--- START OF Text to read ---

Within my top LM4 routine, a modified version of sfc_boundary_layer is called, which calls a very lightly modified version of surface_flux_1d

After that, it's using FMS modules, so when mo-drag is called, it's from monin_obukhov_mod. though the source path in the trace is no longer present, it looks like: https://github.com/NOAA-GFDL/FMS/tree/2022.04/monin_obukhov

Are you running with any openmp threads? Are you calling monin_obukhov_solve_zeta from an openmp region? Is this crash repeatable (it fails the same way every time?

I'm not sure. There is openmp threading in UFS enabled by default. As far as I'm aware, I'm not explicitly building or using it. There is a UFS build option -DOPENMP=OFF which I tried.

JustinPerket commented 1 year ago

@rem1776

@JustinPerket The debug mode for FMS's CMake build was recently added, it's mainly for allowing the person building to set custom flags (it'll compile with what is set in the CFLAGS and FCFLAGS environment variables). It doesn't add any flags on its own, just sets them directly to CFLAGS and FCFLAGS.

Ok, that's what I thought it looked like it was doing.

With this build, it's not adding the automatically added flags since it's set to debug so then it's failing to compile because its missing needed flags for the r4/r8 libraries which results in an arg mismatch in those interface calls. I would compile with the other build type (Release) if compiling with r4/r8, the debug can be used but flags will need to be manually set so you would have to do a separate compile for the r4/r8 libaries and also add in any debug flags via the environment variables.

ok, this may be a red herring then. I was hoping it would give some insight on why this crash only occurs with UFS compiled with it's debug flag.

rem1776 commented 1 year ago

@JustinPerket It could be that the debug flags are catching a divide by zero that's happening in both (release & debug) runs.

In standard fortran you can divide real values by zero without an error, you would just get an infinite value as a result. The debug build is adding the -ftrapuv flag which causes an error on floating divide by zeros instead.

JustinPerket commented 1 year ago

@rem1776 Ahh, thanks! I didn't know that

JustinPerket commented 1 year ago

In that case, I t's most likely something is wrong with the arguments to mo_drag. Though from a debugger and write statements, they seem sensible. I'll dig into it more using my release build of FMS 2022.04

JustinPerket commented 1 year ago

So I'm unable to replicate the error produced by the FMS 2022.04 module on hera or gaea with my own build of FMS.

Like I said before, the crash using the FMS module that UFS uses seems to be at rzeta = 1.0/zeta in the subroutine monin_obukhov_solve_zeta:

         where (mask_1)

--- END OF Text to read ---
--- START OF Data entries ---

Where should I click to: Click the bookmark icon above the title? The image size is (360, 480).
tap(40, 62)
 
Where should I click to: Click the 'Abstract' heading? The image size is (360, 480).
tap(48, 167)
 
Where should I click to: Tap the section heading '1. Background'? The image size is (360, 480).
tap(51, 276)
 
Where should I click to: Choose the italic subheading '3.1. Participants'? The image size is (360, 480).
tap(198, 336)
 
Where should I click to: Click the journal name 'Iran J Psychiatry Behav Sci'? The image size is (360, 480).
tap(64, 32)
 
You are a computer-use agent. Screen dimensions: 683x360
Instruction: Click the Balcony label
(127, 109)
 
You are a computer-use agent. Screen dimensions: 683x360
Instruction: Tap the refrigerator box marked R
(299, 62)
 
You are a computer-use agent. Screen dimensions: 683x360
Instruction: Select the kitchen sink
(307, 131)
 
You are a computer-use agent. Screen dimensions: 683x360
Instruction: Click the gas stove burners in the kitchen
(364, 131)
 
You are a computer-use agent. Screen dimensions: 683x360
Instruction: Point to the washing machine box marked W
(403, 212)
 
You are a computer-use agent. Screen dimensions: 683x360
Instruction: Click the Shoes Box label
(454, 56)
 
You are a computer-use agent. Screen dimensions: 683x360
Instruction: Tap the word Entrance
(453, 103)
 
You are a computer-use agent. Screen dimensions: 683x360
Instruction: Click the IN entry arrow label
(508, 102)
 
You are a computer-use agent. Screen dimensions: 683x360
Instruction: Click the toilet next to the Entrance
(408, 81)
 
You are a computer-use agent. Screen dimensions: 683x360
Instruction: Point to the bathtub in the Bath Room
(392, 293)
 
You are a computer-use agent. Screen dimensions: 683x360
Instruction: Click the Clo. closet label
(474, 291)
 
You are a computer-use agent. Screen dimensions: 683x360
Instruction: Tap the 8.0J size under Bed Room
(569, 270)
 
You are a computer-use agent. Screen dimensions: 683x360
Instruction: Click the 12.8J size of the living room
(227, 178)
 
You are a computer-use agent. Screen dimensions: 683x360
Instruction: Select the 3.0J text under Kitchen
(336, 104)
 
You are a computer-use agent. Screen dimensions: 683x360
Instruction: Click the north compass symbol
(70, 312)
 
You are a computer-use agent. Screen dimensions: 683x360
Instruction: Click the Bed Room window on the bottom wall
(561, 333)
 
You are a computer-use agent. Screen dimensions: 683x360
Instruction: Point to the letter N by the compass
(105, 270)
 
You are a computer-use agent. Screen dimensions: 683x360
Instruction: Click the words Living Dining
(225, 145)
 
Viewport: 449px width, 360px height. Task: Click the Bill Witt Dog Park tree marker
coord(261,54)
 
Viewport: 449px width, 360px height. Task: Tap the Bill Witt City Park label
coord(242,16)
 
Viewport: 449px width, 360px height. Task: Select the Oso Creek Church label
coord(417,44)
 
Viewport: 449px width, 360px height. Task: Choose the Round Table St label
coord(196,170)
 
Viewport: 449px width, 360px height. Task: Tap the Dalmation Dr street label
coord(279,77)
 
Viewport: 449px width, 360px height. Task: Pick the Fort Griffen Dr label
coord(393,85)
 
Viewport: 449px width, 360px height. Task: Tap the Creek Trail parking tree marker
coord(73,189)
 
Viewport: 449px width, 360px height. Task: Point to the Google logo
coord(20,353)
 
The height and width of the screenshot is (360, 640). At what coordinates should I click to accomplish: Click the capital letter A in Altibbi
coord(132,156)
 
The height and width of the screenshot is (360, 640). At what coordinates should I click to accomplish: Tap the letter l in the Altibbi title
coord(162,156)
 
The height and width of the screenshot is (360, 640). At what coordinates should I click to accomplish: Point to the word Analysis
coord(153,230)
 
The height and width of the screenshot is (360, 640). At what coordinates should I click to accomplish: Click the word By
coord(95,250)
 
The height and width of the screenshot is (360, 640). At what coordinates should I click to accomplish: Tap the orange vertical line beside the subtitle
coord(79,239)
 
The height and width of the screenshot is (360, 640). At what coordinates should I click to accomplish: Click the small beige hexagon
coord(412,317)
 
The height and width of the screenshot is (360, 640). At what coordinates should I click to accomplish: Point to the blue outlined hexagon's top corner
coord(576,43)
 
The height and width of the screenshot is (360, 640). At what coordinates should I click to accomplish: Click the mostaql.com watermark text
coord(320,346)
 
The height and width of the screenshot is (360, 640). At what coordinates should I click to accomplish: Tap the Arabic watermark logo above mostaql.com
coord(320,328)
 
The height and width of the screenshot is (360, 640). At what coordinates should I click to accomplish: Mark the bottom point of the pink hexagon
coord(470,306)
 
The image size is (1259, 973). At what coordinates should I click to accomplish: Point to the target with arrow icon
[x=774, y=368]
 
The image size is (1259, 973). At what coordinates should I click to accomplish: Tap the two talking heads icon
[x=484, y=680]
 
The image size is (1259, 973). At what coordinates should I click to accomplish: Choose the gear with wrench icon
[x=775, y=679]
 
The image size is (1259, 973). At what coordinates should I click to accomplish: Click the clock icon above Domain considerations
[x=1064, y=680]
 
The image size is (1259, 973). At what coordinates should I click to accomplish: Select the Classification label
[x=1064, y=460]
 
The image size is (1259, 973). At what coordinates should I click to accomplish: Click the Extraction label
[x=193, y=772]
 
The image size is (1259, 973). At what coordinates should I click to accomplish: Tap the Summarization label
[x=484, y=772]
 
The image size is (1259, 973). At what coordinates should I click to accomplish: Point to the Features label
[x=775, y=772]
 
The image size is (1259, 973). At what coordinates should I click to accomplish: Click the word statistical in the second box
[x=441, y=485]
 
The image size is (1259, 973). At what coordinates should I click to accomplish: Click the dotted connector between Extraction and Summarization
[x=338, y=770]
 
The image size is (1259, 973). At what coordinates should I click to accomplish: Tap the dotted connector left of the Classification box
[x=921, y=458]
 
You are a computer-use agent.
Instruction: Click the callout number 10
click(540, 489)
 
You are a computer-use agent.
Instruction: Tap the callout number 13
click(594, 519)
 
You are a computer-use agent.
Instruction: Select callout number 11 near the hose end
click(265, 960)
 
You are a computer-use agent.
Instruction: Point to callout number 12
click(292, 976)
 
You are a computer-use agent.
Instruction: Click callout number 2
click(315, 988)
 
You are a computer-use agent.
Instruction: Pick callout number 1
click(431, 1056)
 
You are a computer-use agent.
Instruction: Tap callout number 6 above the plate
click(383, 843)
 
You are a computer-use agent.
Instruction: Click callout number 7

--- END OF Data entries ---

▸ Task instructions:
A) Can you rewrite the passage of the FMS debugging thread that begins at the words "I'm not sure." and stops after "it was doing.", swapping "CMake" for "Meson"?
B) How would the records read as a JSON list of strings, one per line with blank lines left out, beginning at the line that has "mostaql.com watermark text" and stopping after the line that has "[x=484, y=772]"?

▸ Solutions to each task:
A)
I'm not sure. There is openmp threading in UFS enabled by default. As far as I'm aware, I'm not explicitly building or using it. There is a UFS build option -DOPENMP=OFF which I tried.

JustinPerket commented 1 year ago

@rem1776

@JustinPerket The debug mode for FMS's Meson build was recently added, it's mainly for allowing the person building to set custom flags (it'll compile with what is set in the CFLAGS and FCFLAGS environment variables). It doesn't add any flags on its own, just sets them directly to CFLAGS and FCFLAGS.

Ok, that's what I thought it looked like it was doing.

B)
[
  "The height and width of the screenshot is (360, 640). At what coordinates should I click to accomplish: Click the mostaql.com watermark text",
  "coord(320,346)",
  "The height and width of the screenshot is (360, 640). At what coordinates should I click to accomplish: Tap the Arabic watermark logo above mostaql.com",
  "coord(320,328)",
  "The height and width of the screenshot is (360, 640). At what coordinates should I click to accomplish: Mark the bottom point of the pink hexagon",
  "coord(470,306)",
  "The image size is (1259, 973). At what coordinates should I click to accomplish: Point to the target with arrow icon",
  "[x=774, y=368]",
  "The image size is (1259, 973). At what coordinates should I click to accomplish: Tap the two talking heads icon",
  "[x=484, y=680]",
  "The image size is (1259, 973). At what coordinates should I click to accomplish: Choose the gear with wrench icon",
  "[x=775, y=679]",
  "The image size is (1259, 973). At what coordinates should I click to accomplish: Click the clock icon above Domain considerations",
  "[x=1064, y=680]",
  "The image size is (1259, 973). At what coordinates should I click to accomplish: Select the Classification label",
  "[x=1064, y=460]",
  "The image size is (1259, 973). At what coordinates should I click to accomplish: Click the Extraction label",
  "[x=193, y=772]",
  "The image size is (1259, 973). At what coordinates should I click to accomplish: Tap the Summarization label",
  "[x=484, y=772]"
]